The exhale is one form of direct control you have over your nervous system. Research on heart rate variability shows that a longer exhale than inhale activates the parasympathetic system (the part of you responsible for "calm down") usually within about a minute.

TODAY’S MEDIA

The Great Wave off Kanagawa — Katsushika Hokusai, c. 1830–32.

The wave is enormous, but it is not the whole image. Beneath it are small boats. Behind it is Mount Fuji, still and unmoving. Stress works the same way. When you're overwhelmed, the wave fills your entire field of view. The things that keep you afloat—your breath, a walk, a conversation, a meal, sleep—begin to feel insignificant. They aren't. They're the boats. They don't stop the wave; they carry you through it until it passes.


TODAY’S ANCHOR

Peace — Before anything stressful today, breathe in for four counts and out for eight. Do it three times. 

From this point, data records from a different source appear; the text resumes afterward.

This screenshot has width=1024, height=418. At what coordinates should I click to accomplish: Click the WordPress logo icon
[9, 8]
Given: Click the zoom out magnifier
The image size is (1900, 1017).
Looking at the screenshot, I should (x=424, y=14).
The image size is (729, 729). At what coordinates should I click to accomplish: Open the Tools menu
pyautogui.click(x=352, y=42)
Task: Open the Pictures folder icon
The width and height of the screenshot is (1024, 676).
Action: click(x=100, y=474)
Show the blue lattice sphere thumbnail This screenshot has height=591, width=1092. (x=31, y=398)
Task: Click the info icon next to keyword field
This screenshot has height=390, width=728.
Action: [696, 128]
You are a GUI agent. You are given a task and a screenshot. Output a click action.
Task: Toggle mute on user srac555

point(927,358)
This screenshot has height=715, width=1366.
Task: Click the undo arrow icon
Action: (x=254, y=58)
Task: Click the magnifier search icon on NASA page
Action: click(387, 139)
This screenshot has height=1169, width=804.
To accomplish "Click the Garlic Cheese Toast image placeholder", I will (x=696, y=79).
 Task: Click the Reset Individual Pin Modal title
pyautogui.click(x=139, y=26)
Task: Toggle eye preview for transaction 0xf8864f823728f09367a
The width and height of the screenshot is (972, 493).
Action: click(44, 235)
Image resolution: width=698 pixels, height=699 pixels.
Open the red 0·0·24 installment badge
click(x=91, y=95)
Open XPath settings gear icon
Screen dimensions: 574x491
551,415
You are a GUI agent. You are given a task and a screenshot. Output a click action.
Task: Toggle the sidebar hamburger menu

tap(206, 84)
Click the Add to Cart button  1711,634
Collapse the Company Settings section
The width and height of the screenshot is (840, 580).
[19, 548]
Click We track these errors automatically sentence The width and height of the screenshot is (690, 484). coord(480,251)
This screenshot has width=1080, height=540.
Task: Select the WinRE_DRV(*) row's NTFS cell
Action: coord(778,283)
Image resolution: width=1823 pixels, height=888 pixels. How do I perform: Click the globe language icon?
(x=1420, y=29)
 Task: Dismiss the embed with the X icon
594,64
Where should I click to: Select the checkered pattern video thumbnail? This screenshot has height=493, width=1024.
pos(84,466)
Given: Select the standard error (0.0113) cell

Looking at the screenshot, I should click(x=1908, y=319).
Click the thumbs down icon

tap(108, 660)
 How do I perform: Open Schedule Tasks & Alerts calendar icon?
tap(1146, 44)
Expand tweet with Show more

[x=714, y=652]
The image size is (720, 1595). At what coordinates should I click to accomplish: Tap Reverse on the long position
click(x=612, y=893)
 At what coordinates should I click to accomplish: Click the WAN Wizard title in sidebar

Stability — Before bed, do a short progressive muscle release: tense your shoulders for five seconds, then let them drop. Do the same with your jaw, hands, stomach, and legs.

Expression — In one conversation today, take one full exhale before you answer. Let the breath edit your first reaction.


REFLECTION:

Where in your body do you feel it first when something's wrong?

WILDCARD
Set a random alarm for the middle of your day. When it goes off, do nothing but focus on your breathing for sixty seconds.